The Reese Williams House, at 421 Park Ave. in Park City, Utah, was built in 1898. It was listed on the National Register of Historic Places in 1984.

It is a two-story frame "box house", with a truncated hip roof having dormers on east and south sides. It was built as a house for Reese Williams by carpenter Ellsworth J. Beggs. Williams, born in 1851 in Wales, worked at the Silver King Mine, and died in 1898 just three days after this house was completed; his widow and children lived here for only one year.
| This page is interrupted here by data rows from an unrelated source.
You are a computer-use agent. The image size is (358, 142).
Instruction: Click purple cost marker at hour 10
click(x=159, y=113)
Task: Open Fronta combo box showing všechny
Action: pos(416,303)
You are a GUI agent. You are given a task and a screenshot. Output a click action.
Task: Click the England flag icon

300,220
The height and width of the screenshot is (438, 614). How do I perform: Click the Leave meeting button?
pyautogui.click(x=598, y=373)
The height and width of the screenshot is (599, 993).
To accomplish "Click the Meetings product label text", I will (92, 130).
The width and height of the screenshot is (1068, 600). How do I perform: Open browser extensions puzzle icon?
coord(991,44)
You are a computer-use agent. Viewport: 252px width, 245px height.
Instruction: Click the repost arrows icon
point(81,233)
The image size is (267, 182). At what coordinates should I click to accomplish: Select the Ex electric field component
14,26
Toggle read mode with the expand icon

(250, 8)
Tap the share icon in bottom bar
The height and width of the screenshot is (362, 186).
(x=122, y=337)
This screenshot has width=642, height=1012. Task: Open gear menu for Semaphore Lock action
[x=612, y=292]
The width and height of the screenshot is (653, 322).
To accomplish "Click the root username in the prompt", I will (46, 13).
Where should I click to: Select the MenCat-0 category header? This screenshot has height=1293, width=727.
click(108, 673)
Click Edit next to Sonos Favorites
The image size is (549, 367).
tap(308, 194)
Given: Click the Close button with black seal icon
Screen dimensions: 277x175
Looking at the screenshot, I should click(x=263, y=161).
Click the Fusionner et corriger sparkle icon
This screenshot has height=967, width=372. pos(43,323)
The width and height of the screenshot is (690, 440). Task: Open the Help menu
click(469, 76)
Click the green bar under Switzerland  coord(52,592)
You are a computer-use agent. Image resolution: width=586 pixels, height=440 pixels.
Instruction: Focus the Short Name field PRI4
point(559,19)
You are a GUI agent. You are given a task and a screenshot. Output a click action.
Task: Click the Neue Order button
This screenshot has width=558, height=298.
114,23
In 1984 it was deemed "architecturally significant as one of four extant two story box houses in Park City, three of which are well preserved and included in this nomination. The two story box is closely tied with the pyramid house, one of three major house types in Park City. Like the pyramid house, it has a square or nearly square form, a pyramid or truncated hip roof, and a porch spanning the facade. It varies in size from the pyramid house, being a full two stories, as compared with the one or one and one half stories of the pyramid house. The two story box was not common in Park city, but judging from the range of extant buildings in Park City, it seems to have been the preferred design choice for a sizeable Park City house. All of the extant examples of this house are located on prominent sites along Park Avenue, the most prestigious street in Park City, further documenting the significance of this house type as one chosen by those who were seeking more than a utilitarian dwelling. This house is also historically significant as the first hospital in Park City. It served the community from 1900 until at least 1904, when the large Miners Hospital was constructed."

It was leased in early 1900 to T.H. Monahan and E.H. Howard who set up the Park City Hospital. The hospital had an operating room and electric lights. Monahan was a surgeon; Howard was manager of the hospital. The Williams family continued to own the building after the hospital closed, eventually selling it in 1925 to Henry Thomas, and it was then owned by the Thomas family for many years.